**Page text:**
We say that differentiable function f is uniformly convex of degree \(p \ge 2\) on a convex set \(C \subseteq {\text {dom}}f\) if for some constant \(\sigma > 0\) it satisfies inequality
$$\begin{aligned} \begin{array}{rcl} f(y)&\; \ge \;&f(x) + \langle \nabla f(x), y - x \rangle + \frac{\sigma }{p}\Vert y - x\Vert ^p, \qquad x, y \in C. \end{array} \end{aligned}$$
(2)
Uniformly convex functions of degree \(p = 2\) are known as strongly convex. If inequality (2) holds with \(\sigma = 0\), the function f is called just convex. The following convenient condition is sufficient for function f to be uniformly convex on a convex set \(C \subseteq {\text {dom}}f\):
Lemma 2.1
Lemma 1 in [14]) Let for some \(\sigma > 0\) and \(p \ge 2\) the following inequality holds:
$$\begin{aligned} \begin{array}{rcl} \langle \nabla f(x) - \nabla f(y), x - y \rangle&\; \ge \;&\sigma \Vert x - y\Vert ^p, \qquad x, y \in C. \end{array} \end{aligned}$$
(3)
Then, function f is uniformly convex of degree p on set C with parameter \(\sigma \).
From now on, we assume \( C \; := \; {\text {dom}}F \; \subseteq \; {\text {dom}}f. \) By the composite representation (1), we have for every \(x \in {\text {dom}}F\) and for all \(F'(x) \in \partial F(x)\):
$$\begin{aligned} \begin{array}{rcl} F(y)\ge & {} F(x) + \langle F'(x), y - x \rangle + \frac{\sigma }{p}\Vert x - y\Vert ^p, \qquad y \in {\text {dom}}F. \end{array} \end{aligned}$$
(4)
Therefore, if \(\sigma > 0\), then we can have only one point \(x^{*} \in {\text {dom}}F\) with \(F(x^{*}) = F^{*}\), which always exists for F being uniformly convex and closed. A useful consequence of uniform convexity is the following upper bound for the residual.
Lemma 2.2
Let f be uniformly convex of degree \(p \ge 2\) with constant \(\sigma > 0\) on set \({\text {dom}}F\). Then, for every \(x \in {\text {dom}}F\) and for all \(F'(x) \in \partial F(x)\) we have
$$\begin{aligned} \begin{array}{rcl} F(x) - F^{*}&\; \le \;&\frac{p - 1}{p} \left( \frac{1}{\sigma } \right) ^{\frac{1}{p - 1}} \Vert F'(x)\Vert _{*}^{\frac{p}{p - 1}}. \end{array} \end{aligned}$$
(5)
Proof
In view of (4), bound (5) follows as in the proof of Lemma 3 in [14]. \(\square \)

**Data block:**
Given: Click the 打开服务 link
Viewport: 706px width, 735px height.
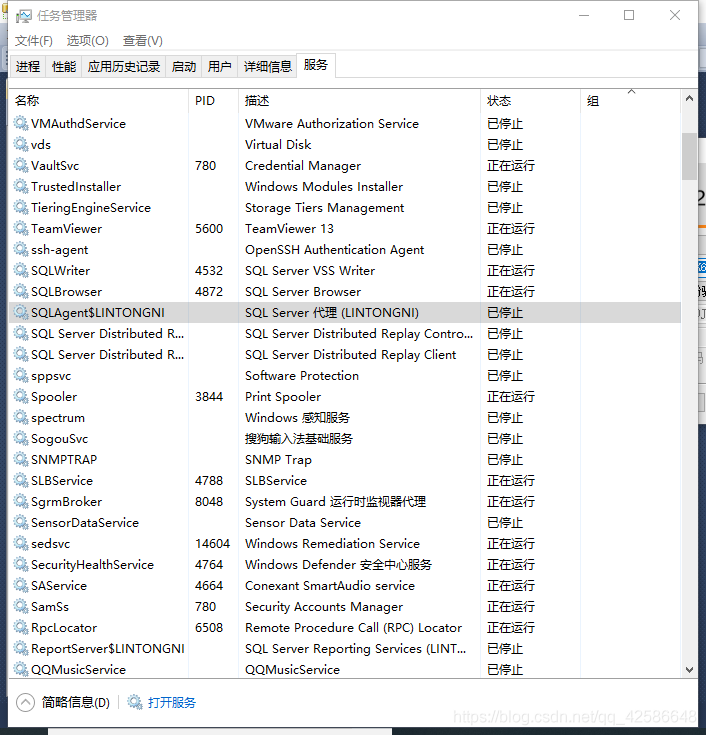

**Your goal:** How would you continue the passage on uniformly convex functions, starting right after its last sentence?

**Result of this exercise:**
It is reasonable to define the best possible constant \(\sigma \) in inequality (3) for a certain degree p. This leads us to a system of constants:
$$\begin{aligned} \begin{array}{rcl} \sigma _{\!f}(p)&{} \; :=\; &{} \inf \limits _{\begin{array}{c} x, y \, \in \, {\text {dom}}F \\ x \not = y \end{array}} \frac{\langle \nabla f(x) - \nabla f(y), x - y \rangle }{\Vert x - y\Vert ^p}, \qquad p \ge 2. \end{array} \end{aligned}$$
(6)
We prefer to use inequality (3) for the definition of \(\sigma _{\!f}(p)\), instead of (2), because of its symmetry in x and y. Note that the value \(\sigma _{\!f}(p)\) also depends on the domain of F. However, we omit this dependence in our notation since it is always clear from the context.
It is easy to see that the univariate function \(\sigma _{f}(\cdot )\) is log-concave. Thus, for all \(p_2 > p_1 \ge 2\) we have:
$$\begin{aligned} \begin{array}{rcl} \sigma _{f}(p)&\; \ge \;&\bigl ( \sigma _{f}(p_1) \bigr )^{\frac{p_2 - p}{p_2 - p_1}} \cdot \bigl ( \sigma _{f}(p_2) \bigr )^{\frac{p - p_1}{p_2 - p_1}}, \qquad p \in [p_1, p_2]. \end{array} \end{aligned}$$
(7)
For a twice-differentiable function f, we say that it has Hölder continuous Hessian of degree \(\nu \in [0, 1]\) on a convex set \(C \subseteq {\text {dom}}f\), if for some constant \({\mathcal {H}}\), it holds:
$$\begin{aligned} \begin{array}{rcl} \Vert \nabla ^2 f(x) - \nabla ^2 f(y) \Vert\le & {} {\mathcal {H}} \Vert x - y\Vert ^{\nu }, \qquad x, y \in C. \end{array} \end{aligned}$$
(8)
Two simple consequences of (8) are as follows:
$$\begin{aligned}&\Vert \nabla f(y) - \nabla f(x) - \nabla ^2 f(x)(y - x) \Vert _{*} \le \frac{{\mathcal {H}}\Vert x - y\Vert ^{1 + \nu }}{1 + \nu }, \end{aligned}$$
(9)
$$\begin{aligned}&| f(y) - Q(x; y) | \le \frac{{\mathcal {H}}\Vert x - y\Vert ^{2 + \nu }}{(1 + \nu )(2 + \nu )}, \end{aligned}$$
(10)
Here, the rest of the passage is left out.